* _What to work on_
Reproduce the material below, changing every occurrence of "computer-use agent" to "screen-control agent" and leaving everything else as it is.

* _Stored records_

● ● ● ●

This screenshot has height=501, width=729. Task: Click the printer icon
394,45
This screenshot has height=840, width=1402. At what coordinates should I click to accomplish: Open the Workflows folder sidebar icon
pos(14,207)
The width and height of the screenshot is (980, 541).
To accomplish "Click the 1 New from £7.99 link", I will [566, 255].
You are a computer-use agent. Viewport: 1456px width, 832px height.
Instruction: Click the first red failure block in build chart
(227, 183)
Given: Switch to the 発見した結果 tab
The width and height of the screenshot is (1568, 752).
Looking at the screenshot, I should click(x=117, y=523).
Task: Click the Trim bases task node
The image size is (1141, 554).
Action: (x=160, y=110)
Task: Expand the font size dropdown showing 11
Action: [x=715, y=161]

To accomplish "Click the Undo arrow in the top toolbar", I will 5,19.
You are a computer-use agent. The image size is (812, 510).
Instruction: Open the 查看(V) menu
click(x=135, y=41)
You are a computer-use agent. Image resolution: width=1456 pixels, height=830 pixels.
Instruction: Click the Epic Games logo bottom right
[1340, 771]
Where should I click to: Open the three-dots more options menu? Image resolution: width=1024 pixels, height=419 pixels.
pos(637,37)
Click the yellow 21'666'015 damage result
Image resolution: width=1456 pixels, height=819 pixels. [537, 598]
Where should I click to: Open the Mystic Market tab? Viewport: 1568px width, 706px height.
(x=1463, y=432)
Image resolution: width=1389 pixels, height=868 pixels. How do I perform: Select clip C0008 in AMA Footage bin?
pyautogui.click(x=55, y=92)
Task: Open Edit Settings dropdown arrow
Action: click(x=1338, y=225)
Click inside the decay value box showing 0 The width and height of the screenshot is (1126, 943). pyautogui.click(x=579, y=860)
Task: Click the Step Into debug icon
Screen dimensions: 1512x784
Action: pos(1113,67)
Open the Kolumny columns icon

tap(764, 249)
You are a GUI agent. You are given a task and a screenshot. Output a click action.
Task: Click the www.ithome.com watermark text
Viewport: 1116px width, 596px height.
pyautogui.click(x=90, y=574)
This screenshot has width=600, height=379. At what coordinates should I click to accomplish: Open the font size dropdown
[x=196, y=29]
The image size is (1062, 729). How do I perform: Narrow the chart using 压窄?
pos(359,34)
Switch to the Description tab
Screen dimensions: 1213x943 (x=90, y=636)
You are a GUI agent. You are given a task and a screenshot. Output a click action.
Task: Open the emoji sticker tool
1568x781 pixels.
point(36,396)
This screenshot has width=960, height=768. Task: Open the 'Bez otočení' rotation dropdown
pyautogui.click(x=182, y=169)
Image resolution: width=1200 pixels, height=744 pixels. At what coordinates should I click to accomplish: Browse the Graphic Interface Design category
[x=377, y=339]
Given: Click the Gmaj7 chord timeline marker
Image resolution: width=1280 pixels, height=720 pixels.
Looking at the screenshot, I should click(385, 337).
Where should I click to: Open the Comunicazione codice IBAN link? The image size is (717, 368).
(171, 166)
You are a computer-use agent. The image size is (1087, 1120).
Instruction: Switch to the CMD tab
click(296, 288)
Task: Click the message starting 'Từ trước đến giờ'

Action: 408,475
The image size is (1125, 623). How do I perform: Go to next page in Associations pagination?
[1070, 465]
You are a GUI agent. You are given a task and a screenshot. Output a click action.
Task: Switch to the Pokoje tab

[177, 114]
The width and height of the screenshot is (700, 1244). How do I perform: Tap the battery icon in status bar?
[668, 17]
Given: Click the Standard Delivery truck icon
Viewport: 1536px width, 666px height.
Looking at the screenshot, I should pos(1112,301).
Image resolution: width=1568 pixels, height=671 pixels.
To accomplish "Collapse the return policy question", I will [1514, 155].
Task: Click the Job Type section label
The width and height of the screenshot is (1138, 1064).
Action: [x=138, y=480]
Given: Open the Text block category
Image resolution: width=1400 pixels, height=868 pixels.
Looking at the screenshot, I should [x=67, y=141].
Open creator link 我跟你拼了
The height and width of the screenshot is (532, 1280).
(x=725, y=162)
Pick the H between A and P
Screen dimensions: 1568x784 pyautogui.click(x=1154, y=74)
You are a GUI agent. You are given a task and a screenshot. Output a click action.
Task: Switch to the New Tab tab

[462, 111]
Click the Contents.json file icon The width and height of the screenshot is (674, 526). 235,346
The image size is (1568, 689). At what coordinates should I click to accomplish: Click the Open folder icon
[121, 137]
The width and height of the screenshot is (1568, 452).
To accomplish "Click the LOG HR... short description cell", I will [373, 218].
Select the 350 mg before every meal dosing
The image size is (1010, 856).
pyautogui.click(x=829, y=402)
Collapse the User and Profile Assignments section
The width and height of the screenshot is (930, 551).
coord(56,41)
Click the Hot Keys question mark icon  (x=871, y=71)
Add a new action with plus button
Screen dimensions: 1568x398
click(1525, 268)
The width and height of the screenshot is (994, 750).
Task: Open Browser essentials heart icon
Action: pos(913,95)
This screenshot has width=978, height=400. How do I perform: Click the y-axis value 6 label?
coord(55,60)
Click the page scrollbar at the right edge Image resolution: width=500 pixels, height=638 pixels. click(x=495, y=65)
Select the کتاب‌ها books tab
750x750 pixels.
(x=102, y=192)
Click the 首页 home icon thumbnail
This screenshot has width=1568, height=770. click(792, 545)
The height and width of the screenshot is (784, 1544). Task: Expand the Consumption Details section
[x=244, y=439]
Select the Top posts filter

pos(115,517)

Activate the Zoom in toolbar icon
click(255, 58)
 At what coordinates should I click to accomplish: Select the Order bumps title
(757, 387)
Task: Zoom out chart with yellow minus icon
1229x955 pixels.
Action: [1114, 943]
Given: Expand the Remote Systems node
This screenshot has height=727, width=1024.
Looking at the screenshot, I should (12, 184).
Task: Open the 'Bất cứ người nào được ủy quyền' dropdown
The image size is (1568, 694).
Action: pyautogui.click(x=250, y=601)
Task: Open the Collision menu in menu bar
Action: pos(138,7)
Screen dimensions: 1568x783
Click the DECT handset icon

● ● ● ●

* _Answer to this problem_
This screenshot has height=501, width=729. Task: Click the printer icon
394,45
This screenshot has height=840, width=1402. At what coordinates should I click to accomplish: Open the Workflows folder sidebar icon
pos(14,207)
The width and height of the screenshot is (980, 541).
To accomplish "Click the 1 New from £7.99 link", I will [566, 255].
You are a screen-control agent. Viewport: 1456px width, 832px height.
Instruction: Click the first red failure block in build chart
(227, 183)
Given: Switch to the 発見した結果 tab
The width and height of the screenshot is (1568, 752).
Looking at the screenshot, I should click(x=117, y=523).
Task: Click the Trim bases task node
The image size is (1141, 554).
Action: (x=160, y=110)
Task: Expand the font size dropdown showing 11
Action: [x=715, y=161]

To accomplish "Click the Undo arrow in the top toolbar", I will 5,19.
You are a screen-control agent. The image size is (812, 510).
Instruction: Open the 查看(V) menu
click(x=135, y=41)
You are a screen-control agent. Image resolution: width=1456 pixels, height=830 pixels.
Instruction: Click the Epic Games logo bottom right
[1340, 771]
Where should I click to: Open the three-dots more options menu? Image resolution: width=1024 pixels, height=419 pixels.
pos(637,37)
Click the yellow 21'666'015 damage result
Image resolution: width=1456 pixels, height=819 pixels. [537, 598]
Where should I click to: Open the Mystic Market tab? Viewport: 1568px width, 706px height.
(x=1463, y=432)
Image resolution: width=1389 pixels, height=868 pixels. How do I perform: Select clip C0008 in AMA Footage bin?
pyautogui.click(x=55, y=92)
Task: Open Edit Settings dropdown arrow
Action: click(x=1338, y=225)
Click inside the decay value box showing 0 The width and height of the screenshot is (1126, 943). pyautogui.click(x=579, y=860)
Task: Click the Step Into debug icon
Screen dimensions: 1512x784
Action: pos(1113,67)
Open the Kolumny columns icon

tap(764, 249)
You are a GUI agent. You are given a task and a screenshot. Output a click action.
Task: Click the www.ithome.com watermark text
Viewport: 1116px width, 596px height.
pyautogui.click(x=90, y=574)
This screenshot has width=600, height=379. At what coordinates should I click to accomplish: Open the font size dropdown
[x=196, y=29]
The image size is (1062, 729). How do I perform: Narrow the chart using 压窄?
pos(359,34)
Switch to the Description tab
Screen dimensions: 1213x943 (x=90, y=636)
You are a GUI agent. You are given a task and a screenshot. Output a click action.
Task: Open the emoji sticker tool
1568x781 pixels.
point(36,396)
This screenshot has width=960, height=768. Task: Open the 'Bez otočení' rotation dropdown
pyautogui.click(x=182, y=169)
Image resolution: width=1200 pixels, height=744 pixels. At what coordinates should I click to accomplish: Browse the Graphic Interface Design category
[x=377, y=339]
Given: Click the Gmaj7 chord timeline marker
Image resolution: width=1280 pixels, height=720 pixels.
Looking at the screenshot, I should click(385, 337).
Where should I click to: Open the Comunicazione codice IBAN link? The image size is (717, 368).
(171, 166)
You are a screen-control agent. The image size is (1087, 1120).
Instruction: Switch to the CMD tab
click(296, 288)
Task: Click the message starting 'Từ trước đến giờ'

Action: 408,475
The image size is (1125, 623). How do I perform: Go to next page in Associations pagination?
[1070, 465]
You are a GUI agent. You are given a task and a screenshot. Output a click action.
Task: Switch to the Pokoje tab

[177, 114]
The width and height of the screenshot is (700, 1244). How do I perform: Tap the battery icon in status bar?
[668, 17]
Given: Click the Standard Delivery truck icon
Viewport: 1536px width, 666px height.
Looking at the screenshot, I should pos(1112,301).
Image resolution: width=1568 pixels, height=671 pixels.
To accomplish "Collapse the return policy question", I will [1514, 155].
Task: Click the Job Type section label
The width and height of the screenshot is (1138, 1064).
Action: [x=138, y=480]
Given: Open the Text block category
Image resolution: width=1400 pixels, height=868 pixels.
Looking at the screenshot, I should [x=67, y=141].
Open creator link 我跟你拼了
The height and width of the screenshot is (532, 1280).
(x=725, y=162)
Pick the H between A and P
Screen dimensions: 1568x784 pyautogui.click(x=1154, y=74)
You are a GUI agent. You are given a task and a screenshot. Output a click action.
Task: Switch to the New Tab tab

[462, 111]
Click the Contents.json file icon The width and height of the screenshot is (674, 526). 235,346
The image size is (1568, 689). At what coordinates should I click to accomplish: Click the Open folder icon
[121, 137]
The width and height of the screenshot is (1568, 452).
To accomplish "Click the LOG HR... short description cell", I will [373, 218].
Select the 350 mg before every meal dosing
The image size is (1010, 856).
pyautogui.click(x=829, y=402)
Collapse the User and Profile Assignments section
The width and height of the screenshot is (930, 551).
coord(56,41)
Click the Hot Keys question mark icon  (x=871, y=71)
Add a new action with plus button
Screen dimensions: 1568x398
click(1525, 268)
The width and height of the screenshot is (994, 750).
Task: Open Browser essentials heart icon
Action: pos(913,95)
This screenshot has width=978, height=400. How do I perform: Click the y-axis value 6 label?
coord(55,60)
Click the page scrollbar at the right edge Image resolution: width=500 pixels, height=638 pixels. click(x=495, y=65)
Select the کتاب‌ها books tab
750x750 pixels.
(x=102, y=192)
Click the 首页 home icon thumbnail
This screenshot has width=1568, height=770. click(792, 545)
The height and width of the screenshot is (784, 1544). Task: Expand the Consumption Details section
[x=244, y=439]
Select the Top posts filter

pos(115,517)

Activate the Zoom in toolbar icon
click(255, 58)
 At what coordinates should I click to accomplish: Select the Order bumps title
(757, 387)
Task: Zoom out chart with yellow minus icon
1229x955 pixels.
Action: [1114, 943]
Given: Expand the Remote Systems node
This screenshot has height=727, width=1024.
Looking at the screenshot, I should (12, 184).
Task: Open the 'Bất cứ người nào được ủy quyền' dropdown
The image size is (1568, 694).
Action: pyautogui.click(x=250, y=601)
Task: Open the Collision menu in menu bar
Action: pos(138,7)
Screen dimensions: 1568x783
Click the DECT handset icon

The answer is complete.